### [Records for processing]
(begin)

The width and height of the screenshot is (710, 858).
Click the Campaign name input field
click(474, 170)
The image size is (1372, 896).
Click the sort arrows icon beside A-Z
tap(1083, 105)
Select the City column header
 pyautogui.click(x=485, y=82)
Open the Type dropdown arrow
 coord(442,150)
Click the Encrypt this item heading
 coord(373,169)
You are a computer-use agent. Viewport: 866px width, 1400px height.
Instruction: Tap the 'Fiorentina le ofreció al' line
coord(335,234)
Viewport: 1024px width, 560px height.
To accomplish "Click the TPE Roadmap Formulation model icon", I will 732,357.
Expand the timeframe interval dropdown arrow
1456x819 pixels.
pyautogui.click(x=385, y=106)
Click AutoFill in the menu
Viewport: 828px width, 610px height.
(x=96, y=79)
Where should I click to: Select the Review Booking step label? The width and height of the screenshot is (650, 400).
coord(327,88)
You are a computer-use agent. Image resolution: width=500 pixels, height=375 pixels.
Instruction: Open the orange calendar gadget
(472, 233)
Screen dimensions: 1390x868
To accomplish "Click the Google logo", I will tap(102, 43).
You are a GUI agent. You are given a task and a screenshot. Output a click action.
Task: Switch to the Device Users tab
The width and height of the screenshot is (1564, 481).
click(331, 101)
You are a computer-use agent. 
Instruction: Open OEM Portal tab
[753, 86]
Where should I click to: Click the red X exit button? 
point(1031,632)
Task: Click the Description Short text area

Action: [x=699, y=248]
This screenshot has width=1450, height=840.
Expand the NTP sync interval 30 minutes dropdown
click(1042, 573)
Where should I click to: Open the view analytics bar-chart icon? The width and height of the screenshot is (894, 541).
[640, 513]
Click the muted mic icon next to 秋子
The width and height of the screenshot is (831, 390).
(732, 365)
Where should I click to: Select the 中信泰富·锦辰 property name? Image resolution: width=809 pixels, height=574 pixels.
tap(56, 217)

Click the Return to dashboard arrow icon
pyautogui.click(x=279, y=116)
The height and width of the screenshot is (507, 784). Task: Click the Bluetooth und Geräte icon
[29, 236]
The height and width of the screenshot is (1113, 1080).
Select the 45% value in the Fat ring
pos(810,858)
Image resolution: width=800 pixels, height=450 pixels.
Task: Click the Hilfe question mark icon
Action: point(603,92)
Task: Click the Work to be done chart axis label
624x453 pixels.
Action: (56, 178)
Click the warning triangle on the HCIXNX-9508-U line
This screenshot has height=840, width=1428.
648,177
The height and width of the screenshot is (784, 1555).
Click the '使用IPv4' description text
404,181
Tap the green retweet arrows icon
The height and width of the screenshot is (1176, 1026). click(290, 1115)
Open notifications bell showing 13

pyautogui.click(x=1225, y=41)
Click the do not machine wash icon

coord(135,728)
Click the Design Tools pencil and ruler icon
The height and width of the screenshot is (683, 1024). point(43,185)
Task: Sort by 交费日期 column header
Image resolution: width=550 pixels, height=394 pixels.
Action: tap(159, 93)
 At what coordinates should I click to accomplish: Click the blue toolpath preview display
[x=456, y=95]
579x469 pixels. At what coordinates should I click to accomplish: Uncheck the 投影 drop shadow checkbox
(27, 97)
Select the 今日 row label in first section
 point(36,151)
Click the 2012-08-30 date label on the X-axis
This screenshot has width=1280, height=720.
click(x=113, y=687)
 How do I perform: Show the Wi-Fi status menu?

(end)

Copy all of the data above, keeping every line unchanged.

The width and height of the screenshot is (710, 858).
Click the Campaign name input field
click(474, 170)
The image size is (1372, 896).
Click the sort arrows icon beside A-Z
tap(1083, 105)
Select the City column header
 pyautogui.click(x=485, y=82)
Open the Type dropdown arrow
 coord(442,150)
Click the Encrypt this item heading
 coord(373,169)
You are a computer-use agent. Viewport: 866px width, 1400px height.
Instruction: Tap the 'Fiorentina le ofreció al' line
coord(335,234)
Viewport: 1024px width, 560px height.
To accomplish "Click the TPE Roadmap Formulation model icon", I will 732,357.
Expand the timeframe interval dropdown arrow
1456x819 pixels.
pyautogui.click(x=385, y=106)
Click AutoFill in the menu
Viewport: 828px width, 610px height.
(x=96, y=79)
Where should I click to: Select the Review Booking step label? The width and height of the screenshot is (650, 400).
coord(327,88)
You are a computer-use agent. Image resolution: width=500 pixels, height=375 pixels.
Instruction: Open the orange calendar gadget
(472, 233)
Screen dimensions: 1390x868
To accomplish "Click the Google logo", I will tap(102, 43).
You are a GUI agent. You are given a task and a screenshot. Output a click action.
Task: Switch to the Device Users tab
The width and height of the screenshot is (1564, 481).
click(331, 101)
You are a computer-use agent. 
Instruction: Open OEM Portal tab
[753, 86]
Where should I click to: Click the red X exit button? 
point(1031,632)
Task: Click the Description Short text area

Action: [x=699, y=248]
This screenshot has width=1450, height=840.
Expand the NTP sync interval 30 minutes dropdown
click(1042, 573)
Where should I click to: Open the view analytics bar-chart icon? The width and height of the screenshot is (894, 541).
[640, 513]
Click the muted mic icon next to 秋子
The width and height of the screenshot is (831, 390).
(732, 365)
Where should I click to: Select the 中信泰富·锦辰 property name? Image resolution: width=809 pixels, height=574 pixels.
tap(56, 217)

Click the Return to dashboard arrow icon
pyautogui.click(x=279, y=116)
The height and width of the screenshot is (507, 784). Task: Click the Bluetooth und Geräte icon
[29, 236]
The height and width of the screenshot is (1113, 1080).
Select the 45% value in the Fat ring
pos(810,858)
Image resolution: width=800 pixels, height=450 pixels.
Task: Click the Hilfe question mark icon
Action: point(603,92)
Task: Click the Work to be done chart axis label
624x453 pixels.
Action: (56, 178)
Click the warning triangle on the HCIXNX-9508-U line
This screenshot has height=840, width=1428.
648,177
The height and width of the screenshot is (784, 1555).
Click the '使用IPv4' description text
404,181
Tap the green retweet arrows icon
The height and width of the screenshot is (1176, 1026). click(290, 1115)
Open notifications bell showing 13

pyautogui.click(x=1225, y=41)
Click the do not machine wash icon

coord(135,728)
Click the Design Tools pencil and ruler icon
The height and width of the screenshot is (683, 1024). point(43,185)
Task: Sort by 交费日期 column header
Image resolution: width=550 pixels, height=394 pixels.
Action: tap(159, 93)
 At what coordinates should I click to accomplish: Click the blue toolpath preview display
[x=456, y=95]
579x469 pixels. At what coordinates should I click to accomplish: Uncheck the 投影 drop shadow checkbox
(27, 97)
Select the 今日 row label in first section
 point(36,151)
Click the 2012-08-30 date label on the X-axis
This screenshot has width=1280, height=720.
click(x=113, y=687)
 How do I perform: Show the Wi-Fi status menu?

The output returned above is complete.